TASK PROMPT -
Copy out every entry, keeping each character the same.
[THE DATA Boundary: Start]
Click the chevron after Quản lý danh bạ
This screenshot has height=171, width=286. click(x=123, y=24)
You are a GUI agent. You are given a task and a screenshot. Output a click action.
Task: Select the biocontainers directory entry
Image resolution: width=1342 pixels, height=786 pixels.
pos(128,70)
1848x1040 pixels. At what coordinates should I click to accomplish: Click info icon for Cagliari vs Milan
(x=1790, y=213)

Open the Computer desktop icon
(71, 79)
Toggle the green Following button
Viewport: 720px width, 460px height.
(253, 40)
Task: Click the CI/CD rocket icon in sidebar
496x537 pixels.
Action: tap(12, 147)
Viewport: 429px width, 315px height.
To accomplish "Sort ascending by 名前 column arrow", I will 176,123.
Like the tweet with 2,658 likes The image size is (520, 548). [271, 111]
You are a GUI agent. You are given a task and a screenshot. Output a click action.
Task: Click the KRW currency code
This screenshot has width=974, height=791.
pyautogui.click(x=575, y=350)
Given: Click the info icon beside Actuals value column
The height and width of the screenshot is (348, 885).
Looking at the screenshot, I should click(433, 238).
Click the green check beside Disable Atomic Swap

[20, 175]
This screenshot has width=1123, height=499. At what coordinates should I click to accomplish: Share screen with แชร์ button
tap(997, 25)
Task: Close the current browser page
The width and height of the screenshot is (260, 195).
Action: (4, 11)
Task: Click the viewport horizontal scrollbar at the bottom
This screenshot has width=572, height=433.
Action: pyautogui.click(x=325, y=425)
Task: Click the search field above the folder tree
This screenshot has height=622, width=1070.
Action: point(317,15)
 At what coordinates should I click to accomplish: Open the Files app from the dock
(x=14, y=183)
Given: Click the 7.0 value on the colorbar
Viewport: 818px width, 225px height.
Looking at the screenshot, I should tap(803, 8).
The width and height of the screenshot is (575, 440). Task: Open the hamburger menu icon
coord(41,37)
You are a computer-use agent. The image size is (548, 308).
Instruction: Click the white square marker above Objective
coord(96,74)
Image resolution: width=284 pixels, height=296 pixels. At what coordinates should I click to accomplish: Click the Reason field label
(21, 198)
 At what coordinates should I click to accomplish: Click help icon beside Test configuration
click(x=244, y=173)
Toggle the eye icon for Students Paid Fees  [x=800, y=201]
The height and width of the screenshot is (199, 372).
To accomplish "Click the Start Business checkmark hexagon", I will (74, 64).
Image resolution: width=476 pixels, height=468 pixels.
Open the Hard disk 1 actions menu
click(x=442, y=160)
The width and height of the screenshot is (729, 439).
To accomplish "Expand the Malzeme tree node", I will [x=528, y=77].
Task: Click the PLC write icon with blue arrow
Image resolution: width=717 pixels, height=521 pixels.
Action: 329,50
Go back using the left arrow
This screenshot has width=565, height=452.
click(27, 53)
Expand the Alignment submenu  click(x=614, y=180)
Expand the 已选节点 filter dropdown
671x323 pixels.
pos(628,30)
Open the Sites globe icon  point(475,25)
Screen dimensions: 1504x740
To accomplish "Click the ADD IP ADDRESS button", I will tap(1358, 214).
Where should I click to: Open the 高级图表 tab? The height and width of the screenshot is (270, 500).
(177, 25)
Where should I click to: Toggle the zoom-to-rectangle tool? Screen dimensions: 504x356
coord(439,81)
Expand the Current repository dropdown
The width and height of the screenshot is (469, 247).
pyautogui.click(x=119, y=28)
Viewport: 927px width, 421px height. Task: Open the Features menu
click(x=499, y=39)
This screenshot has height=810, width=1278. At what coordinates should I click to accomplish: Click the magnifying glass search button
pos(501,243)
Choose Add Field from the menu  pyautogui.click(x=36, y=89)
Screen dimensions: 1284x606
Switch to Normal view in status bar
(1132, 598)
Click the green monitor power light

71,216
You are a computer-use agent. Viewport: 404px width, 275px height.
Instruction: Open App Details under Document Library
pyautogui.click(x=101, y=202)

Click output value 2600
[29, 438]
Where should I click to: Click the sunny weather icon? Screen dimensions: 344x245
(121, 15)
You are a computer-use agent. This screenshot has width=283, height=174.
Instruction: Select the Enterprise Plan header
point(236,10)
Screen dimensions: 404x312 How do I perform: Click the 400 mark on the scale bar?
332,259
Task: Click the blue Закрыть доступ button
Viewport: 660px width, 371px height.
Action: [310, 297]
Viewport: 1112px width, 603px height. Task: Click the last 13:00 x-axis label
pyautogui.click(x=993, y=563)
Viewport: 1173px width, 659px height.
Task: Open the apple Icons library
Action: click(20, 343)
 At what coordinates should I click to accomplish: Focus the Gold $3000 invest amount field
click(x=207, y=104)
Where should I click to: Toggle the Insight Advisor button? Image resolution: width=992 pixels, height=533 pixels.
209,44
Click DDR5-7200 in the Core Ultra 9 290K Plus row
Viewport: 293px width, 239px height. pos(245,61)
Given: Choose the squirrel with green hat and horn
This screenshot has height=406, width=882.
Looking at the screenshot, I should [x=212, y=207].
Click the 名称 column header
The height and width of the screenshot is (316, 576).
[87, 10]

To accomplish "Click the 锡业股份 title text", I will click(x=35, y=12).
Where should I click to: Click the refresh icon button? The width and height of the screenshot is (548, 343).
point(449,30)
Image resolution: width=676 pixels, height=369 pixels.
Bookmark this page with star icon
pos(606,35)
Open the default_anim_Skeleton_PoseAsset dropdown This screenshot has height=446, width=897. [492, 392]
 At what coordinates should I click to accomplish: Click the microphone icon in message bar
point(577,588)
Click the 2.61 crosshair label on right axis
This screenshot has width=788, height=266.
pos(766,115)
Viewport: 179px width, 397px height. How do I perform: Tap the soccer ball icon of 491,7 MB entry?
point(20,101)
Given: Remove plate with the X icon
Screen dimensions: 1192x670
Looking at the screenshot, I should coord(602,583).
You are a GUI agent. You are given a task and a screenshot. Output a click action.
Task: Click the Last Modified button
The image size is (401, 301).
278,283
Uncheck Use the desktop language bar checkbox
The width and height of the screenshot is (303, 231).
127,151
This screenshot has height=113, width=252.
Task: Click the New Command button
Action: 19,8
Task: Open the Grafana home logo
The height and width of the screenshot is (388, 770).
[THE DATA Boundary: End]
SOLUTION TO THE PROBLEM -
Click the chevron after Quản lý danh bạ
This screenshot has height=171, width=286. click(x=123, y=24)
You are a GUI agent. You are given a task and a screenshot. Output a click action.
Task: Select the biocontainers directory entry
Image resolution: width=1342 pixels, height=786 pixels.
pos(128,70)
1848x1040 pixels. At what coordinates should I click to accomplish: Click info icon for Cagliari vs Milan
(x=1790, y=213)

Open the Computer desktop icon
(71, 79)
Toggle the green Following button
Viewport: 720px width, 460px height.
(253, 40)
Task: Click the CI/CD rocket icon in sidebar
496x537 pixels.
Action: tap(12, 147)
Viewport: 429px width, 315px height.
To accomplish "Sort ascending by 名前 column arrow", I will 176,123.
Like the tweet with 2,658 likes The image size is (520, 548). [271, 111]
You are a GUI agent. You are given a task and a screenshot. Output a click action.
Task: Click the KRW currency code
This screenshot has width=974, height=791.
pyautogui.click(x=575, y=350)
Given: Click the info icon beside Actuals value column
The height and width of the screenshot is (348, 885).
Looking at the screenshot, I should click(433, 238).
Click the green check beside Disable Atomic Swap

[20, 175]
This screenshot has width=1123, height=499. At what coordinates should I click to accomplish: Share screen with แชร์ button
tap(997, 25)
Task: Close the current browser page
The width and height of the screenshot is (260, 195).
Action: (4, 11)
Task: Click the viewport horizontal scrollbar at the bottom
This screenshot has width=572, height=433.
Action: pyautogui.click(x=325, y=425)
Task: Click the search field above the folder tree
This screenshot has height=622, width=1070.
Action: point(317,15)
 At what coordinates should I click to accomplish: Open the Files app from the dock
(x=14, y=183)
Given: Click the 7.0 value on the colorbar
Viewport: 818px width, 225px height.
Looking at the screenshot, I should tap(803, 8).
The width and height of the screenshot is (575, 440). Task: Open the hamburger menu icon
coord(41,37)
You are a computer-use agent. The image size is (548, 308).
Instruction: Click the white square marker above Objective
coord(96,74)
Image resolution: width=284 pixels, height=296 pixels. At what coordinates should I click to accomplish: Click the Reason field label
(21, 198)
 At what coordinates should I click to accomplish: Click help icon beside Test configuration
click(x=244, y=173)
Toggle the eye icon for Students Paid Fees  [x=800, y=201]
The height and width of the screenshot is (199, 372).
To accomplish "Click the Start Business checkmark hexagon", I will (74, 64).
Image resolution: width=476 pixels, height=468 pixels.
Open the Hard disk 1 actions menu
click(x=442, y=160)
The width and height of the screenshot is (729, 439).
To accomplish "Expand the Malzeme tree node", I will [x=528, y=77].
Task: Click the PLC write icon with blue arrow
Image resolution: width=717 pixels, height=521 pixels.
Action: 329,50
Go back using the left arrow
This screenshot has width=565, height=452.
click(27, 53)
Expand the Alignment submenu  click(x=614, y=180)
Expand the 已选节点 filter dropdown
671x323 pixels.
pos(628,30)
Open the Sites globe icon  point(475,25)
Screen dimensions: 1504x740
To accomplish "Click the ADD IP ADDRESS button", I will tap(1358, 214).
Where should I click to: Open the 高级图表 tab? The height and width of the screenshot is (270, 500).
(177, 25)
Where should I click to: Toggle the zoom-to-rectangle tool? Screen dimensions: 504x356
coord(439,81)
Expand the Current repository dropdown
The width and height of the screenshot is (469, 247).
pyautogui.click(x=119, y=28)
Viewport: 927px width, 421px height. Task: Open the Features menu
click(x=499, y=39)
This screenshot has height=810, width=1278. At what coordinates should I click to accomplish: Click the magnifying glass search button
pos(501,243)
Choose Add Field from the menu  pyautogui.click(x=36, y=89)
Screen dimensions: 1284x606
Switch to Normal view in status bar
(1132, 598)
Click the green monitor power light

71,216
You are a computer-use agent. Viewport: 404px width, 275px height.
Instruction: Open App Details under Document Library
pyautogui.click(x=101, y=202)

Click output value 2600
[29, 438]
Where should I click to: Click the sunny weather icon? Screen dimensions: 344x245
(121, 15)
You are a computer-use agent. This screenshot has width=283, height=174.
Instruction: Select the Enterprise Plan header
point(236,10)
Screen dimensions: 404x312 How do I perform: Click the 400 mark on the scale bar?
332,259
Task: Click the blue Закрыть доступ button
Viewport: 660px width, 371px height.
Action: [310, 297]
Viewport: 1112px width, 603px height. Task: Click the last 13:00 x-axis label
pyautogui.click(x=993, y=563)
Viewport: 1173px width, 659px height.
Task: Open the apple Icons library
Action: click(20, 343)
 At what coordinates should I click to accomplish: Focus the Gold $3000 invest amount field
click(x=207, y=104)
Where should I click to: Toggle the Insight Advisor button? Image resolution: width=992 pixels, height=533 pixels.
209,44
Click DDR5-7200 in the Core Ultra 9 290K Plus row
Viewport: 293px width, 239px height. pos(245,61)
Given: Choose the squirrel with green hat and horn
This screenshot has height=406, width=882.
Looking at the screenshot, I should [x=212, y=207].
Click the 名称 column header
The height and width of the screenshot is (316, 576).
[87, 10]

To accomplish "Click the 锡业股份 title text", I will click(x=35, y=12).
Where should I click to: Click the refresh icon button? The width and height of the screenshot is (548, 343).
point(449,30)
Image resolution: width=676 pixels, height=369 pixels.
Bookmark this page with star icon
pos(606,35)
Open the default_anim_Skeleton_PoseAsset dropdown This screenshot has height=446, width=897. [492, 392]
 At what coordinates should I click to accomplish: Click the microphone icon in message bar
point(577,588)
Click the 2.61 crosshair label on right axis
This screenshot has width=788, height=266.
pos(766,115)
Viewport: 179px width, 397px height. How do I perform: Tap the soccer ball icon of 491,7 MB entry?
point(20,101)
Given: Remove plate with the X icon
Screen dimensions: 1192x670
Looking at the screenshot, I should coord(602,583).
You are a GUI agent. You are given a task and a screenshot. Output a click action.
Task: Click the Last Modified button
The image size is (401, 301).
278,283
Uncheck Use the desktop language bar checkbox
The width and height of the screenshot is (303, 231).
127,151
This screenshot has height=113, width=252.
Task: Click the New Command button
Action: 19,8
Task: Open the Grafana home logo
The height and width of the screenshot is (388, 770).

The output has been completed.